§ Work instructions: Copy out the records below with "Task" swapped for "Instruction" wherever it occurs and everything else unchanged. Omit the pictures.

§ Entries shown:
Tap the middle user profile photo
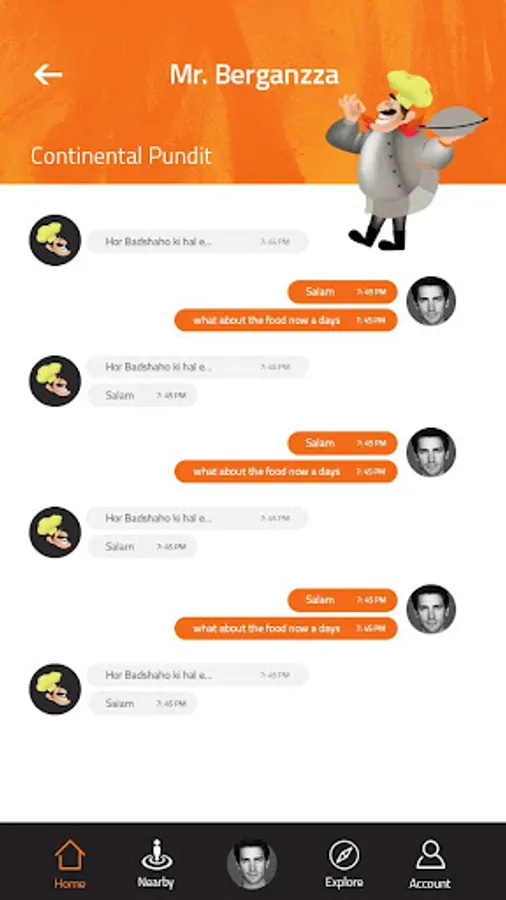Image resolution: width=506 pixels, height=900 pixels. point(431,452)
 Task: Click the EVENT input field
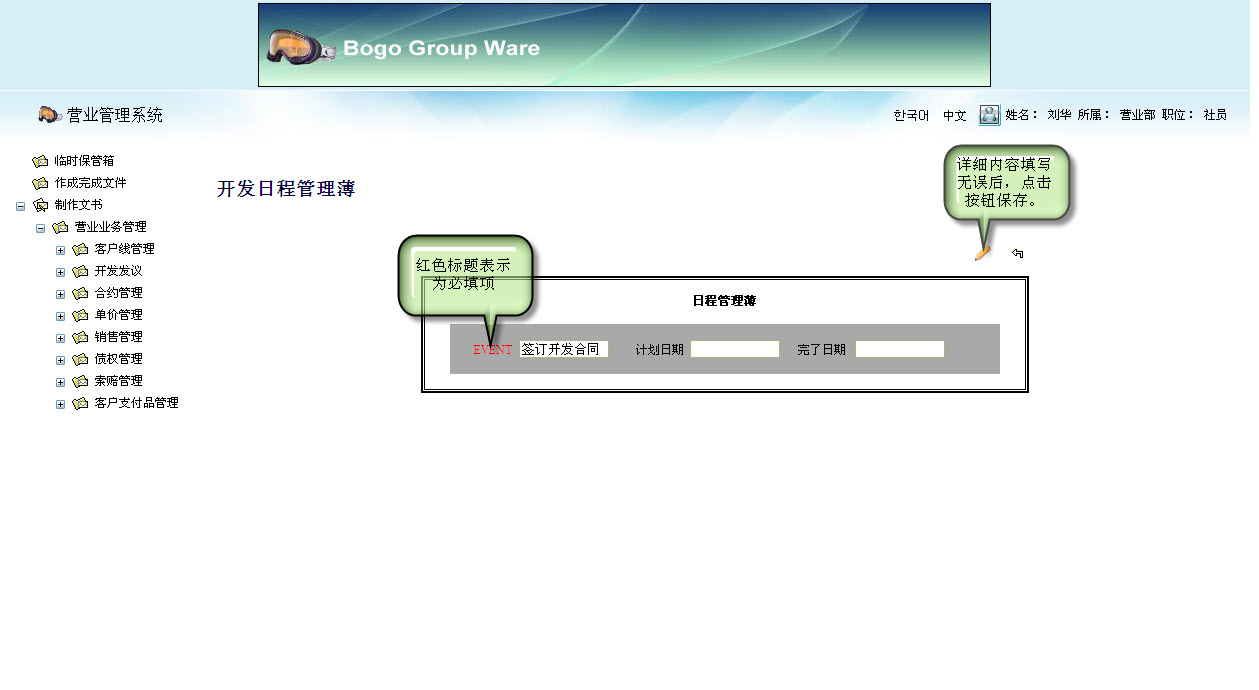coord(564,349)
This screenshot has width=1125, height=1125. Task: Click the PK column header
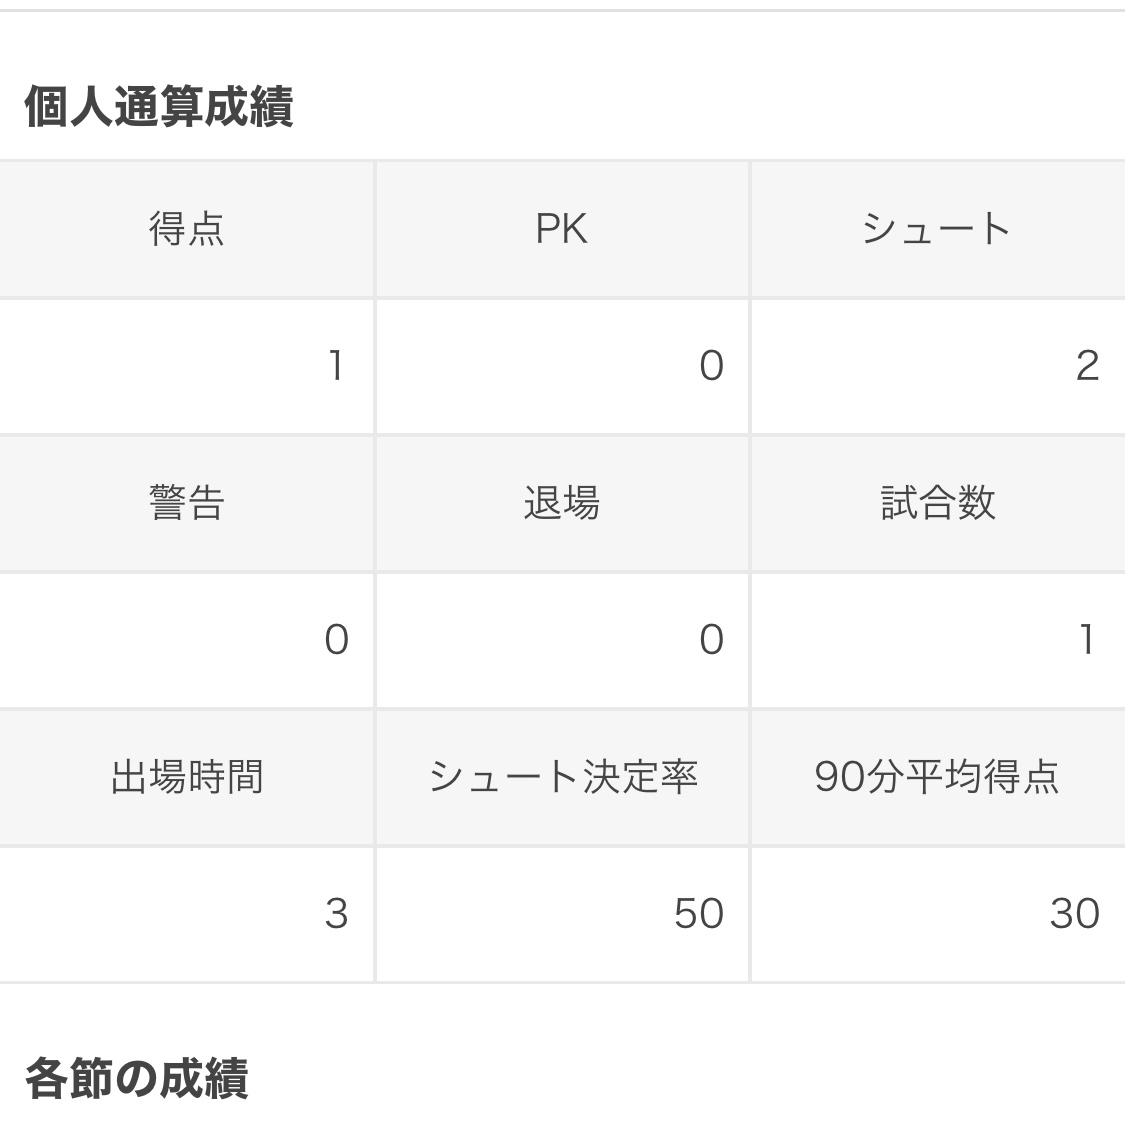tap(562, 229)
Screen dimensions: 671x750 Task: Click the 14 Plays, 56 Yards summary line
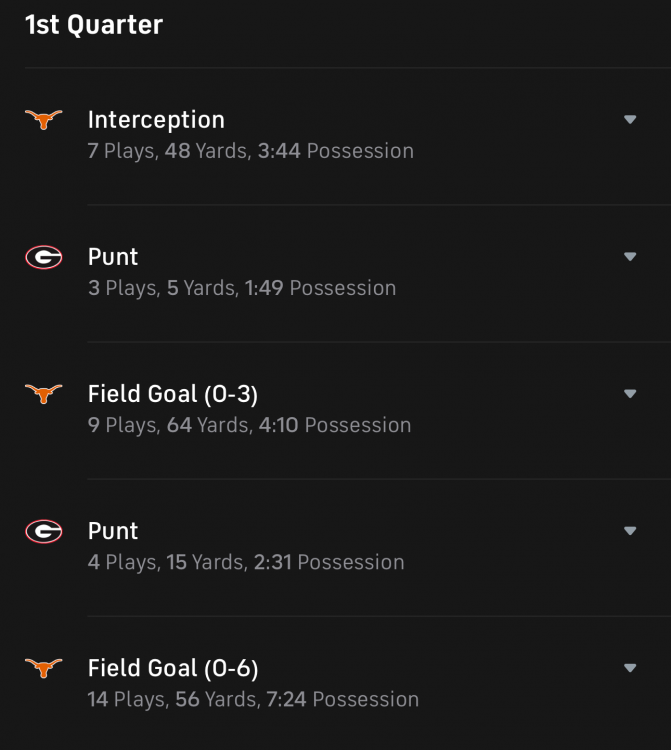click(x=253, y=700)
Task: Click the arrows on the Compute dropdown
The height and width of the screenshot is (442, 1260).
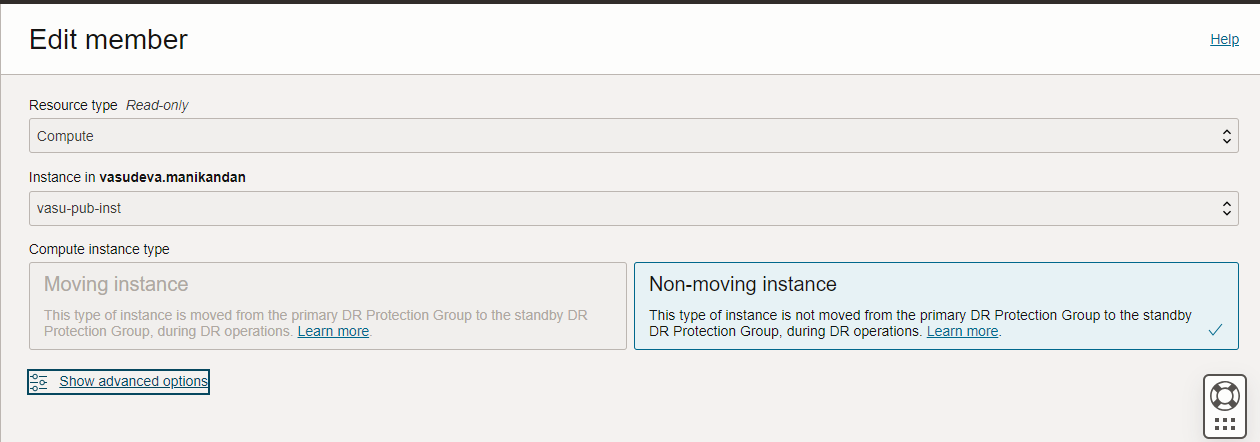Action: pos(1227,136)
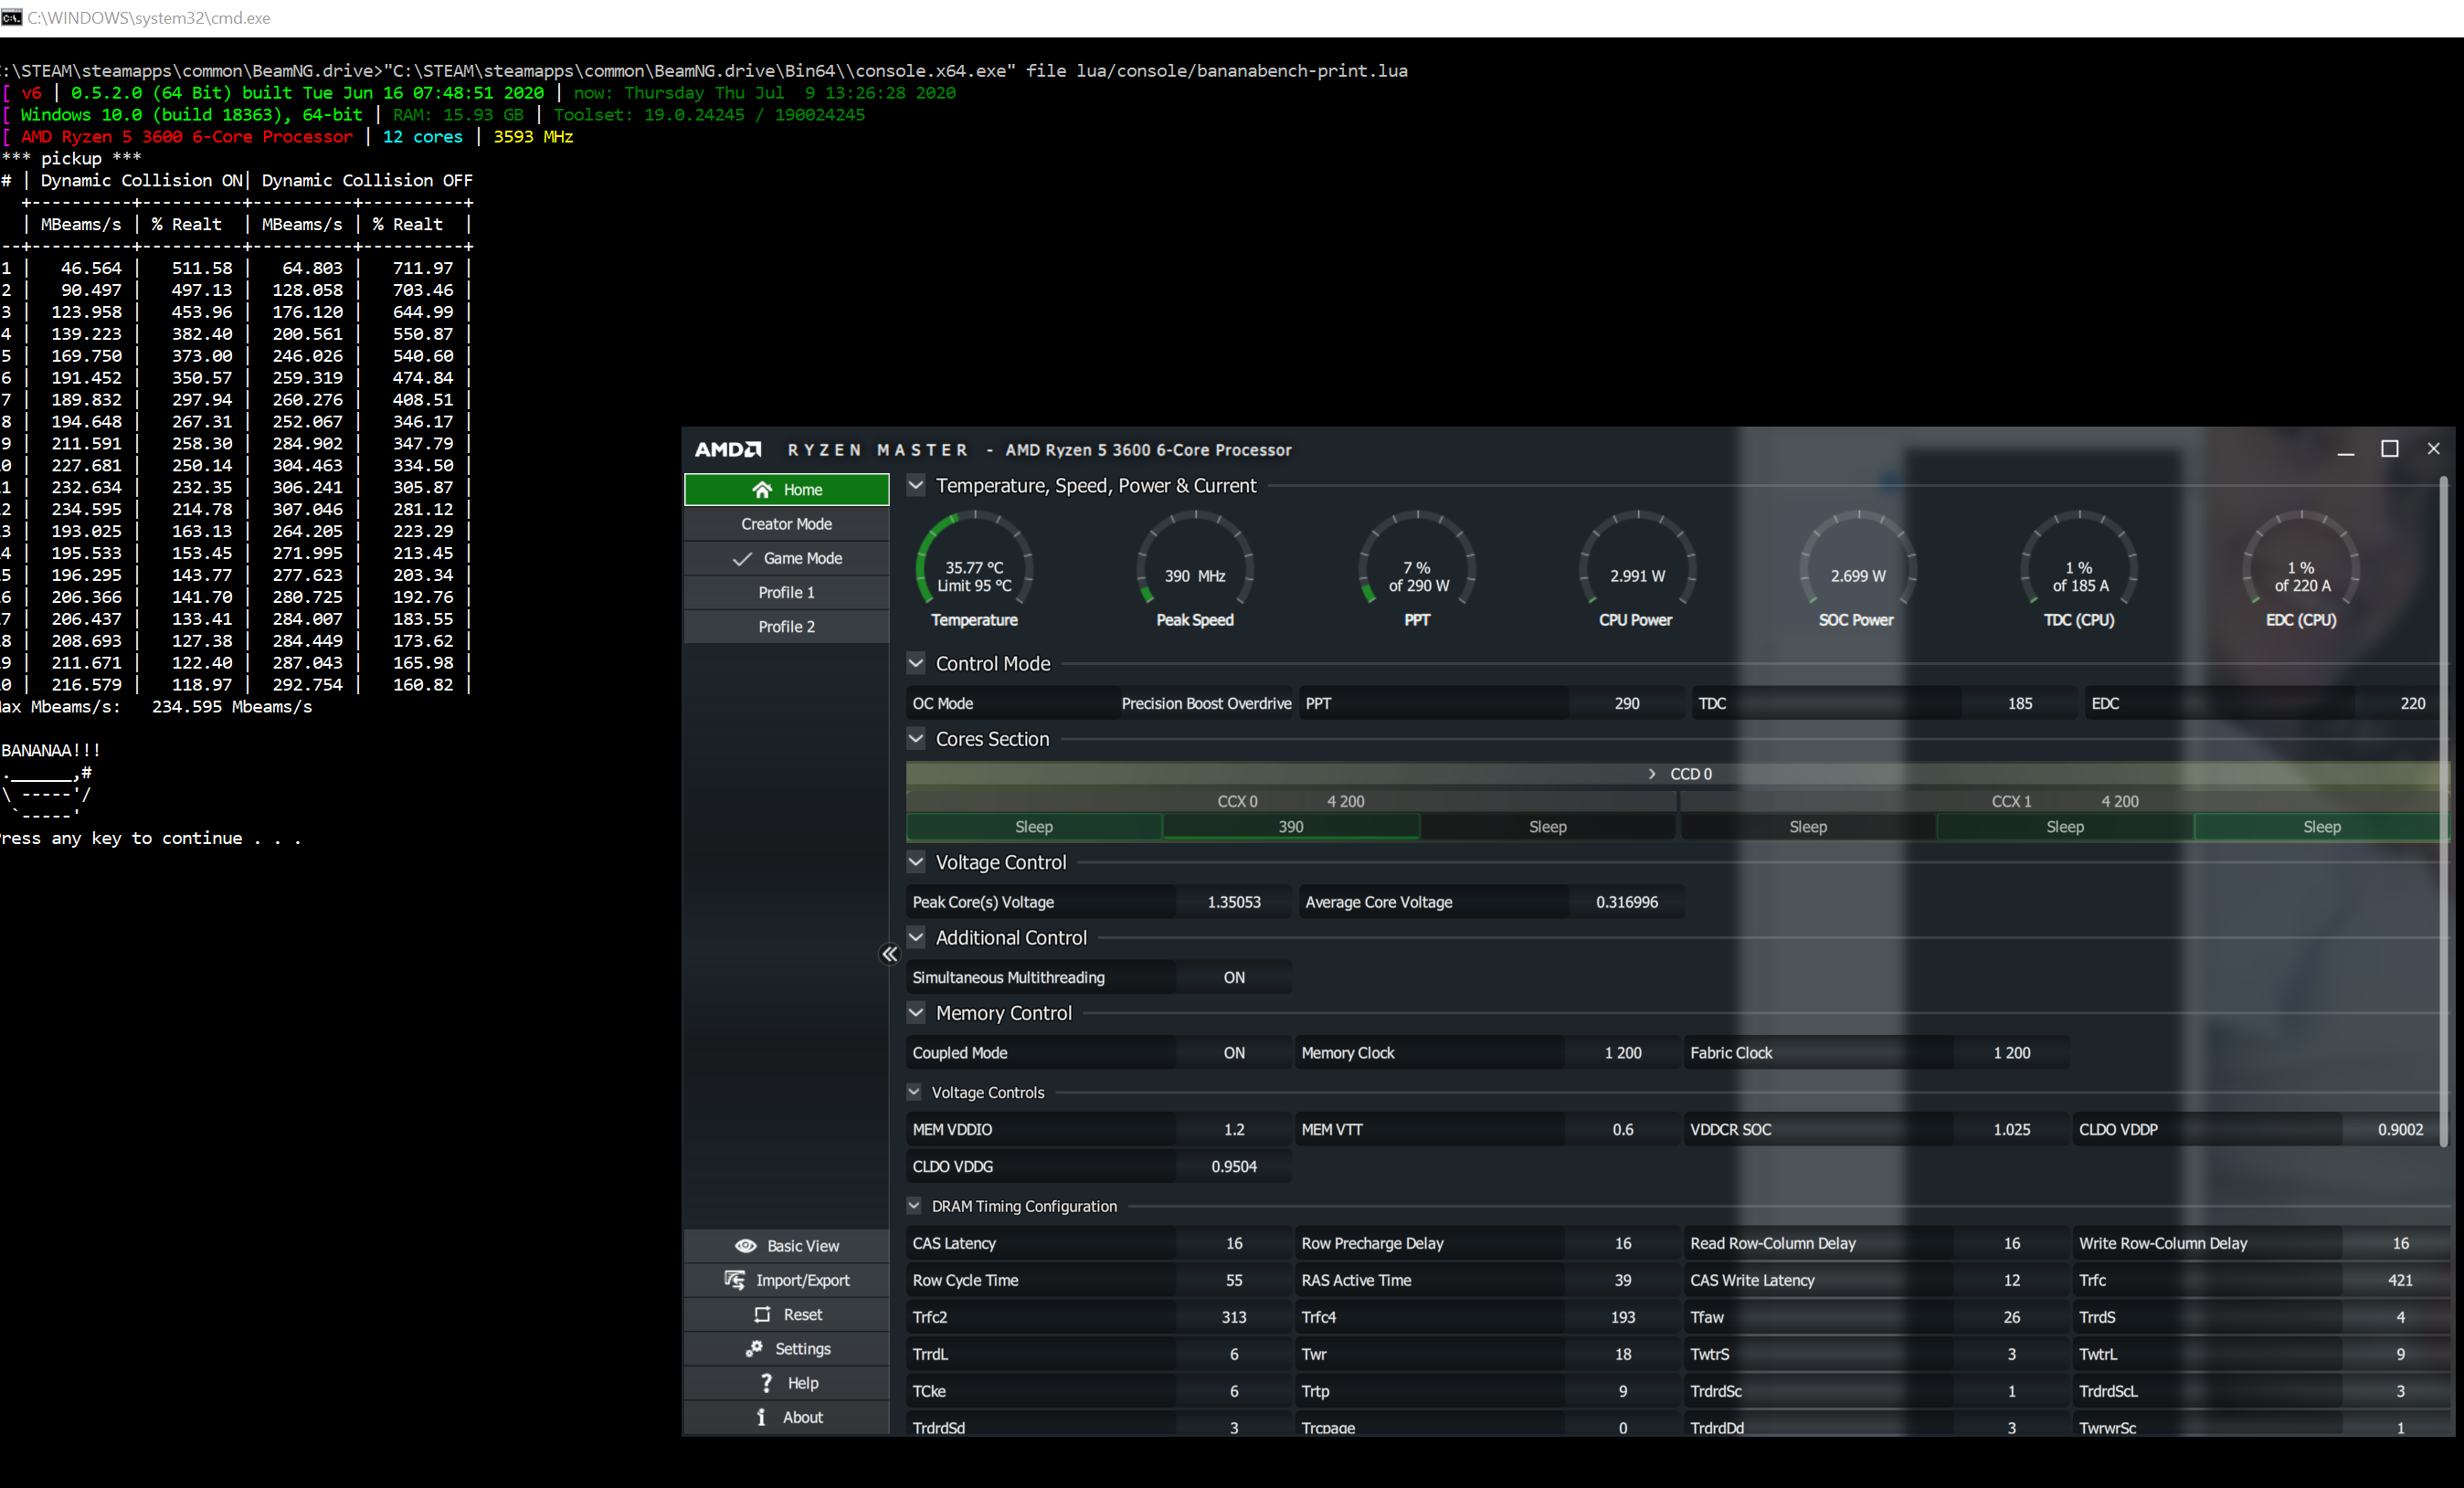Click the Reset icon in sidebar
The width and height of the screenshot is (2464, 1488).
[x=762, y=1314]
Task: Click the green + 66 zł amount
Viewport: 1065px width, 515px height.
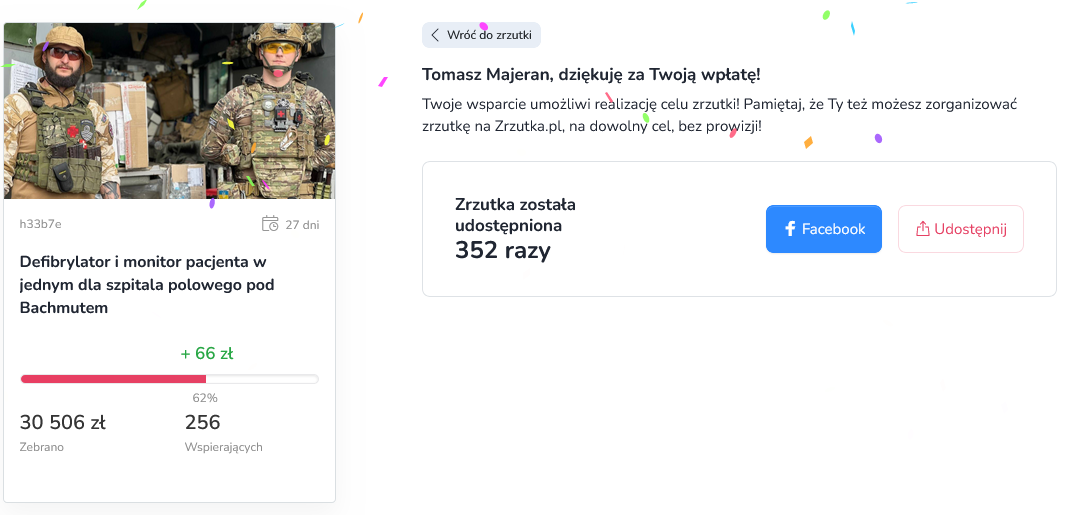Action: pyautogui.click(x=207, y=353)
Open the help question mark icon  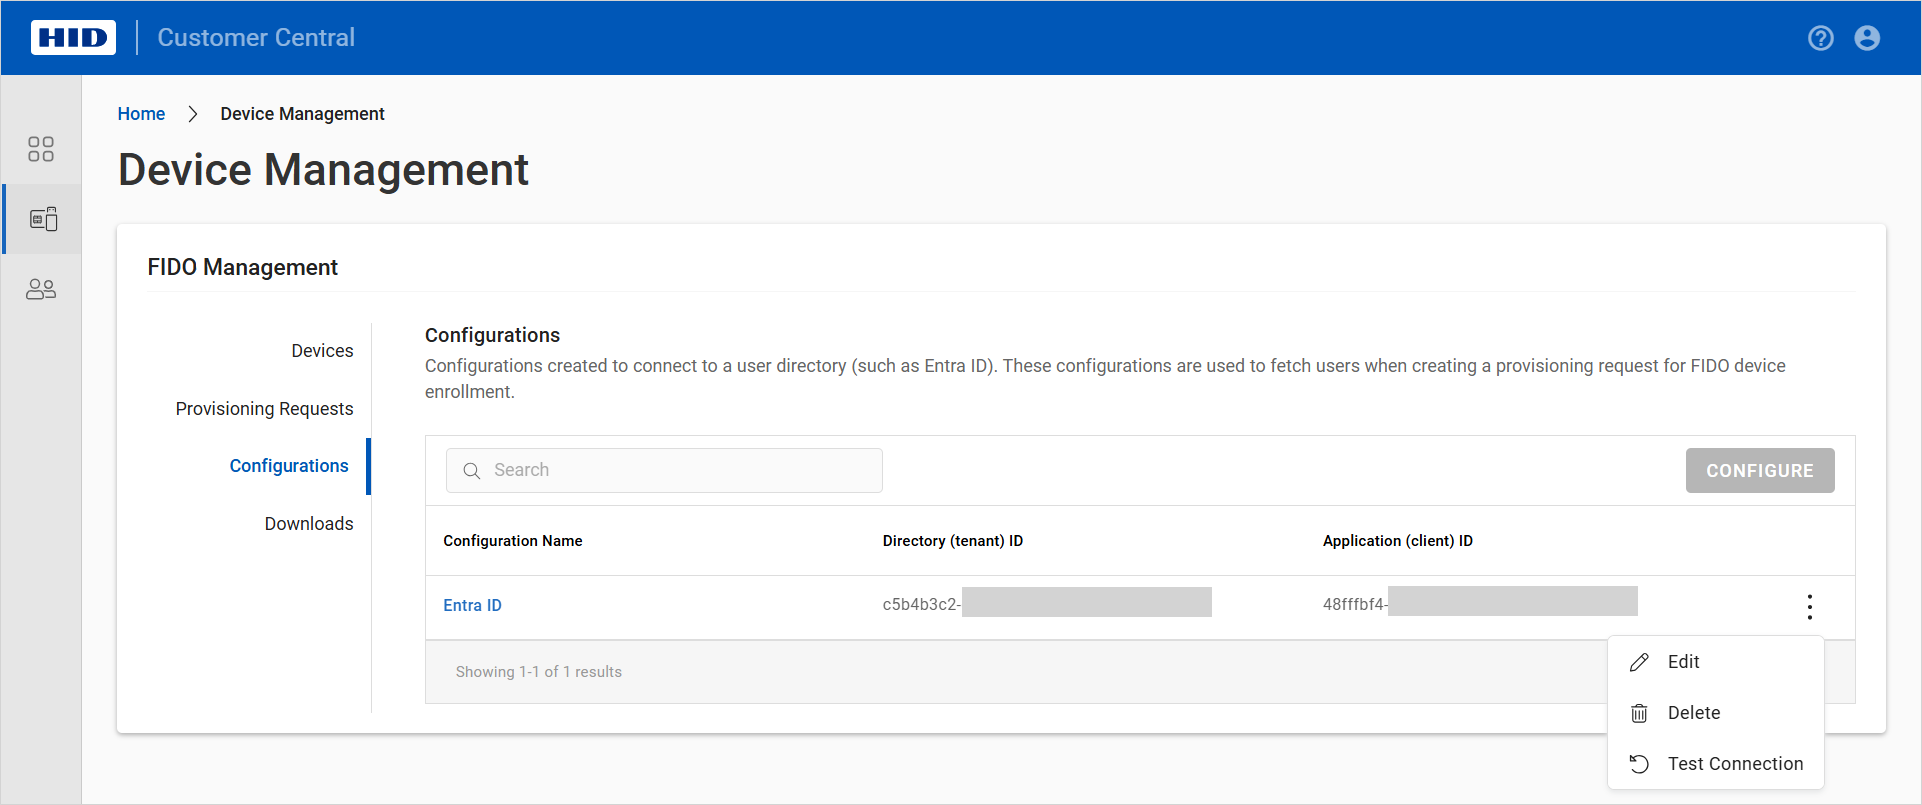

§ Exercise output:
Tap the middle user profile photo
Image resolution: width=506 pixels, height=900 pixels. point(431,452)
 Instruction: Click the EVENT input field
coord(564,349)
This screenshot has width=1125, height=1125. Instruction: Click the PK column header
tap(562, 229)
Screen dimensions: 671x750 Instruction: Click the 14 Plays, 56 Yards summary line
click(x=253, y=700)
Instruction: Click the arrows on the Compute dropdown
The height and width of the screenshot is (442, 1260).
Action: pos(1227,136)
Click the Reset icon in sidebar
The width and height of the screenshot is (2464, 1488).
[x=762, y=1314]
Instruction: Click the green + 66 zł amount
Viewport: 1065px width, 515px height.
Action: pyautogui.click(x=207, y=353)
Open the help question mark icon  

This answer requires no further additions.